Äynu

Total population
- 30,000–50,000

Regions with significant populations
- Xinjiang, China

Languages
- Äynu, Uyghur and Central Plains Mandarin

Religion
- Alevism

Related ethnic groups
- Uyghurs, Ili Turks, Tor Tajiks, Abdals of Turkey, Uzbeks, other Turkic peoples

= Äynu people =

Turkic ethnic group in Xinjiang, China

The Äynu (also Ainu, Abdal or Aini) are a Turkic people native to the Xinjiang region of China, where they are an unrecognized ethnic group legally counted as Uyghurs. They speak the Äynu language and mainly adhere to Islam. There are estimated to be around 30,000 to 50,000 Äynu people, mostly located on the fringe of the Taklamakan Desert.

== History ==
The origins of the Äynu people are disputed. Some historians theorize that the ancestors of the Äynu were an Iranian-related nomadic people who came from Persia several hundred years ago or more, while others conclude that the Persian vocabulary of the Äynu language is a result of Iranian languages being once the major trade languages of the region or Persian traders intermarrying with local women.

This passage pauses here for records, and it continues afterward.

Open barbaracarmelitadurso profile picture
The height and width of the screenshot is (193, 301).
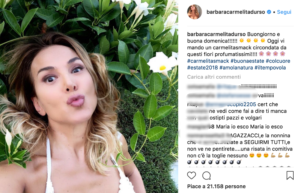pyautogui.click(x=195, y=12)
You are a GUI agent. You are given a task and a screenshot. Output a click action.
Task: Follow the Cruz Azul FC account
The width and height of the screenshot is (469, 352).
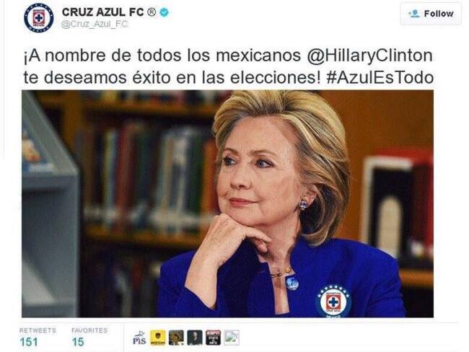tap(431, 14)
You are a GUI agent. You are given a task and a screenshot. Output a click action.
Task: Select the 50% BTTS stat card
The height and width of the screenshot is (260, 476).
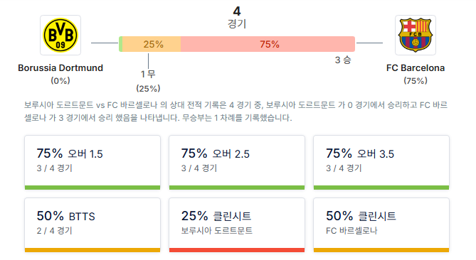click(92, 225)
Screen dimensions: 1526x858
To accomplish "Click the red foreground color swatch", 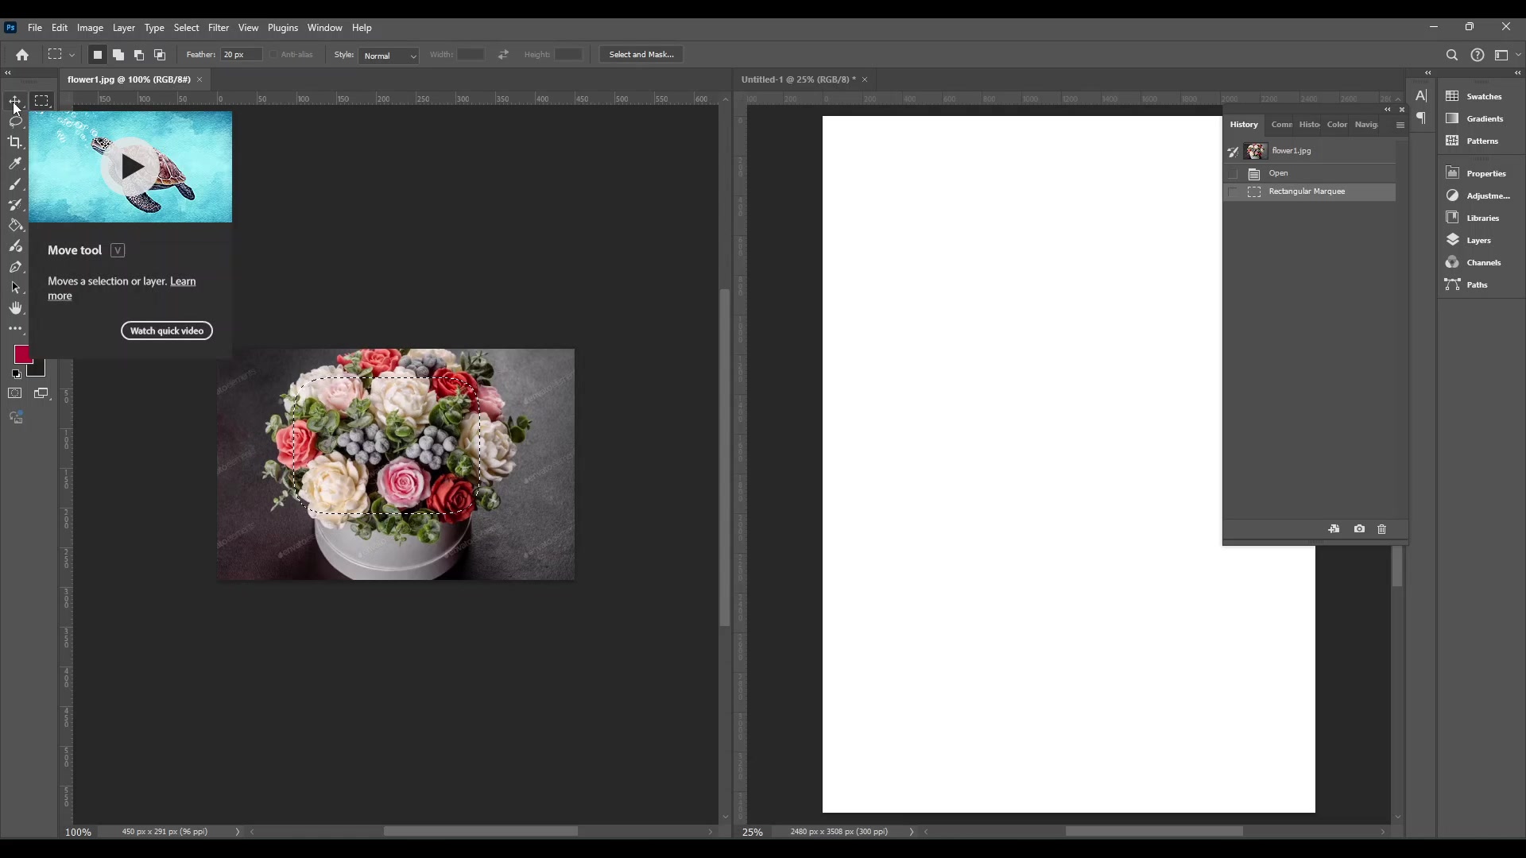I will click(x=22, y=354).
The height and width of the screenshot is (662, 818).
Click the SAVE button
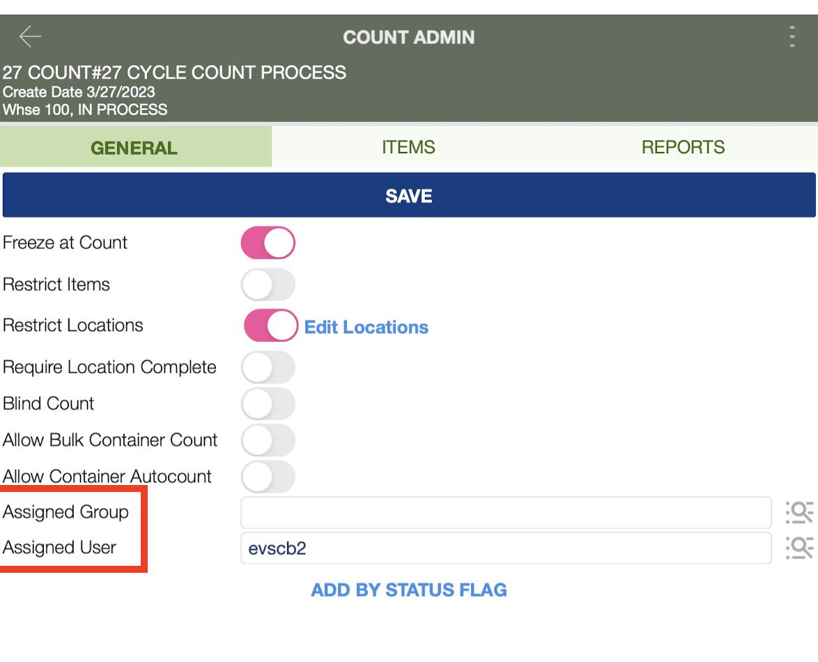pyautogui.click(x=409, y=195)
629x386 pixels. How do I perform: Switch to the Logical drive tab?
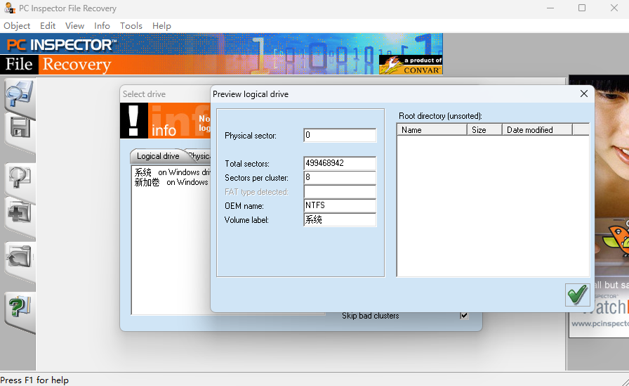point(158,156)
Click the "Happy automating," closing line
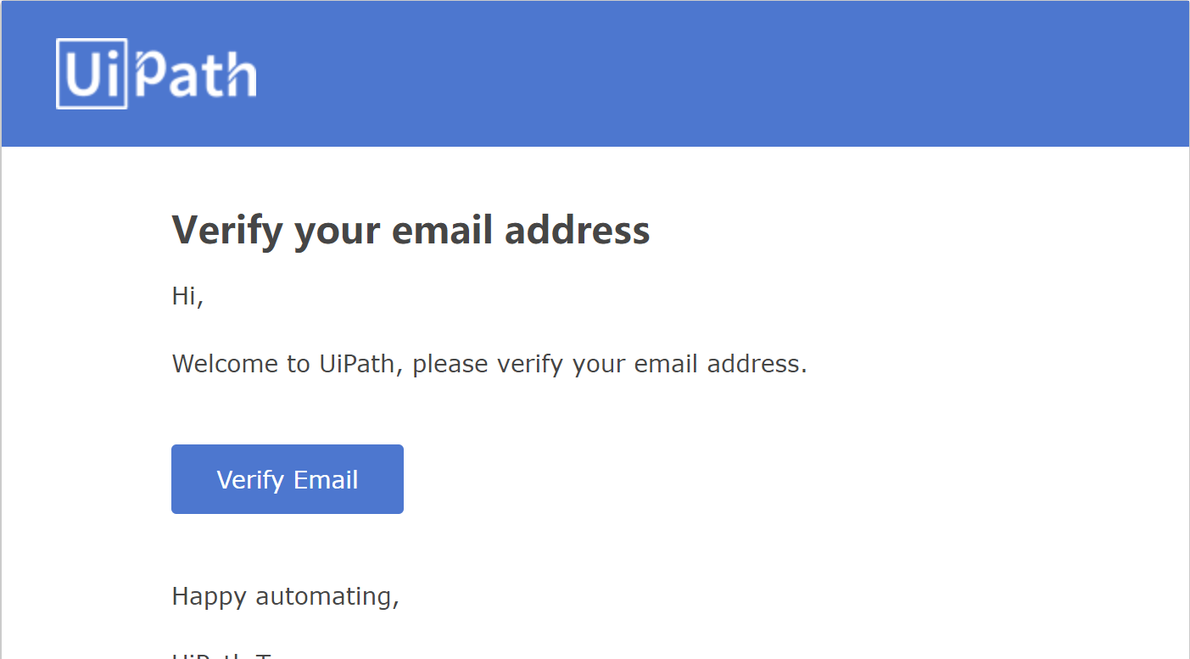Viewport: 1190px width, 659px height. [x=286, y=597]
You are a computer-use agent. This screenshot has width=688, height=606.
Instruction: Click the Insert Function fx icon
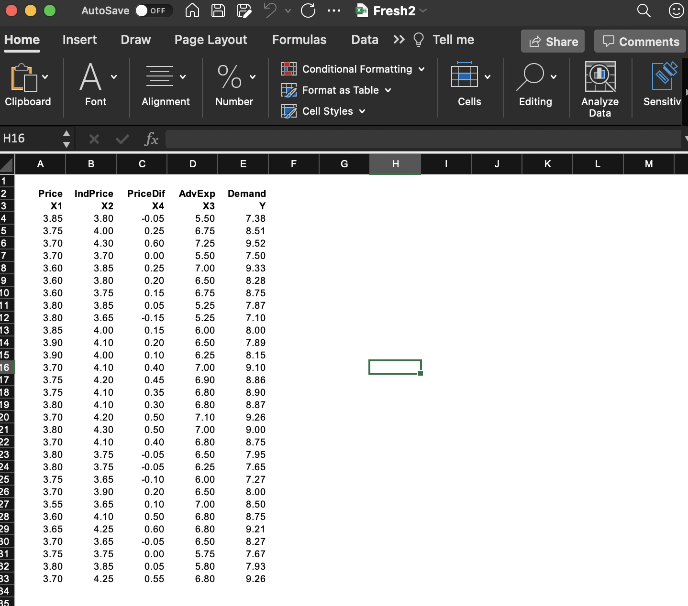[151, 139]
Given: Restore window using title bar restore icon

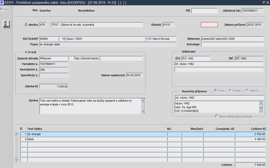Looking at the screenshot, I should tap(263, 3).
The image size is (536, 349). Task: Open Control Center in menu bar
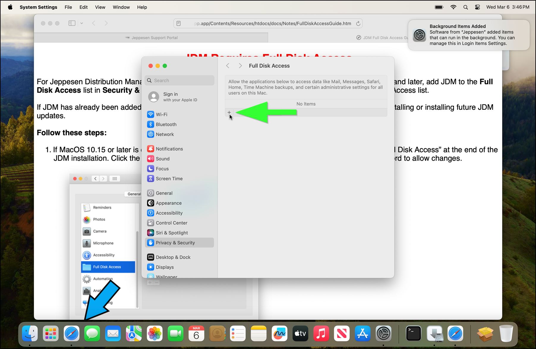click(x=477, y=7)
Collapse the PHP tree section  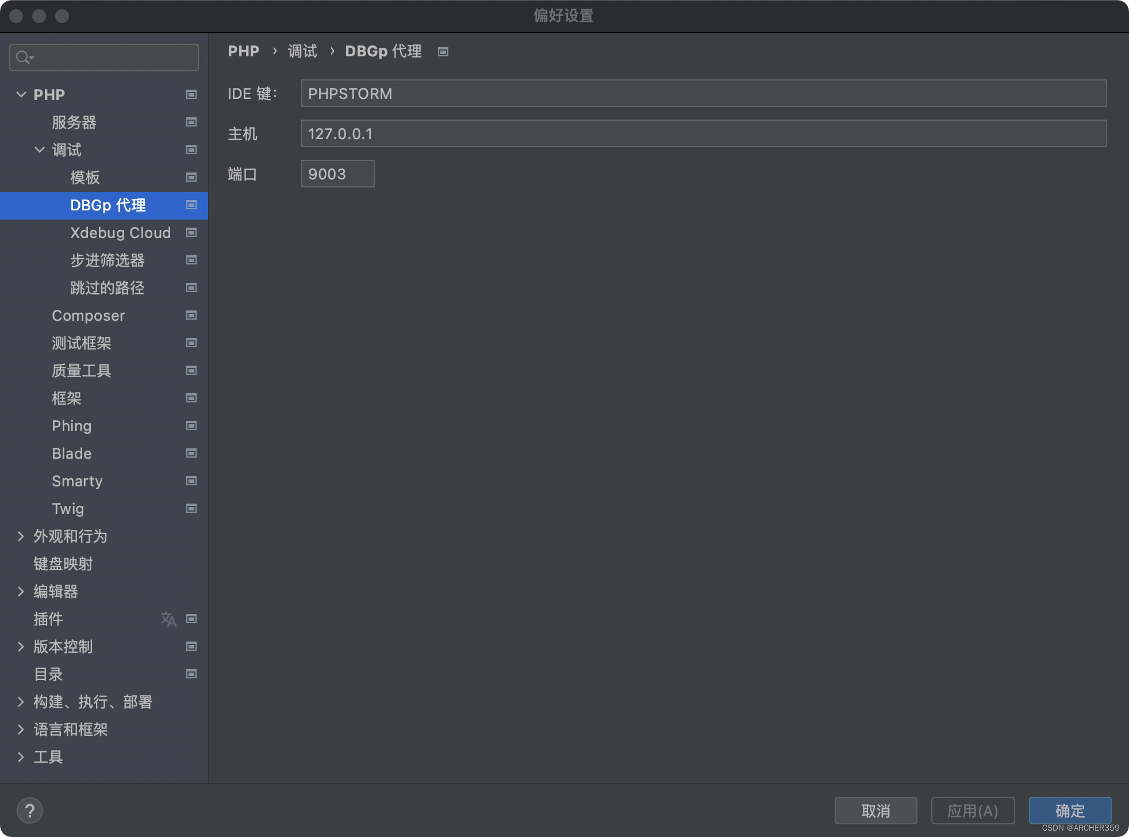click(21, 94)
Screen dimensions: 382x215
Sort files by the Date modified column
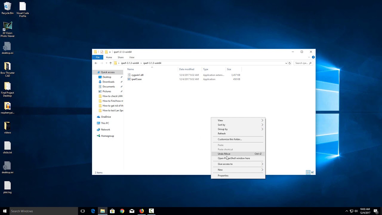(x=187, y=69)
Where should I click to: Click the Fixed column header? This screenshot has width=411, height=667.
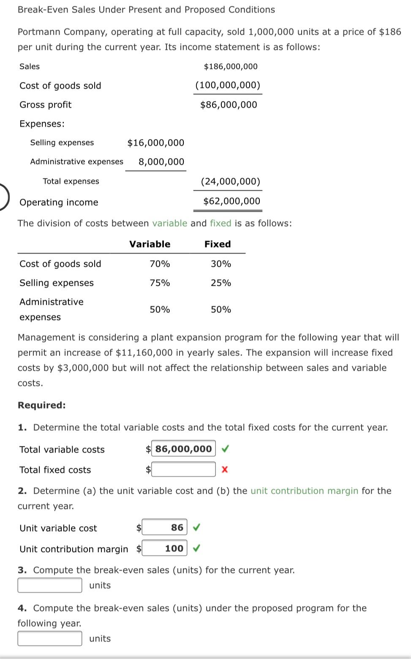coord(218,244)
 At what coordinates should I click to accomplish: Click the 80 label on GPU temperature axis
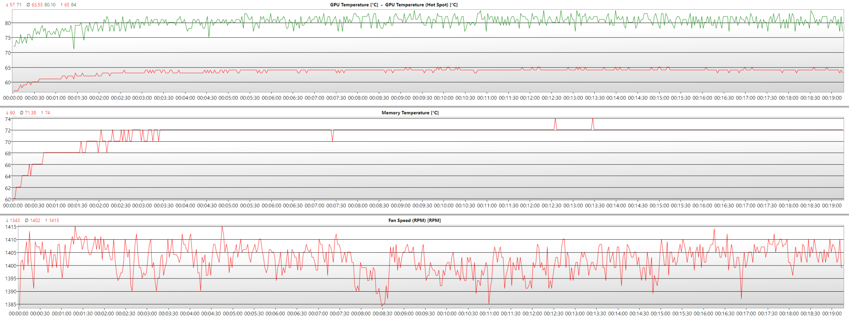(8, 23)
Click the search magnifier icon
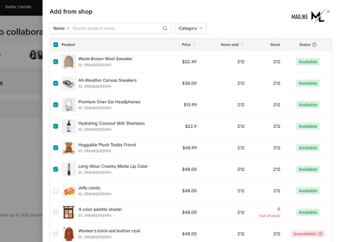Viewport: 339px width, 242px height. click(x=165, y=28)
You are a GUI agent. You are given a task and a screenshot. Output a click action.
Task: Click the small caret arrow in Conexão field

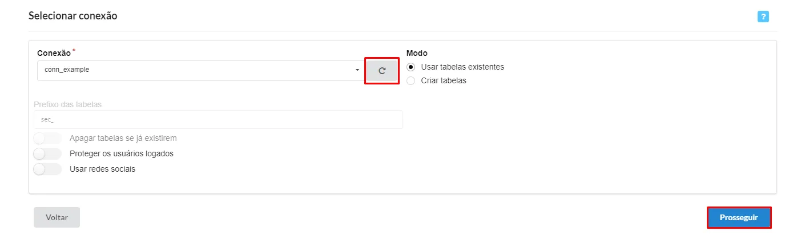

The Äynu at some point converted to Islam in tandem with the Turkic peoples that resided in the region. Tension with the Uyghurs and other Turkic peoples of the area resulted in them being pushed out to the less fertile region of the Tarim Basin near the Taklamakan Desert.

The Äynu joined the rebellion of Yakub Beg around 1864 against Qing rule. In the 1930s, the Äynu joined the Kumul rebellion. After the establishment of the Communist state in 1949, certain ethnic groups were given recognition by the state and allowed more cultural freedom. The Äynu applied to be recognized as a distinct ethnic group but were rejected and the state chose to count them as Uyghurs instead.

== Language ==

The Äynu people's native language is Äynu, a Turkic language with a strong influence from Persian. Äynu is usually only spoken at home, while Uyghur is spoken in public, by Äynu men and women alike.

== Culture ==

=== Livelihood ===
The Äynu people engage mostly in agriculture, animal husbandry or work in the construction industry in the cities. A few also fish or hunt. In the past some were peddlers, circumcisers or beggars.

=== Discrimination ===
There is a tradition of discrimination against the Äynu by their neighbors, who identify the Äynu as Abdal, a name which carries a derogatory meaning. Intermarriage with their neighbors such as the Uyghurs is uncommon. The Chinese government, however, counts the Äynu people as Uyghur.

=== Religion ===
The Äynu are generically identified as Muslims; however, the specific characteristics and practices of their religious traditions have not been well documented.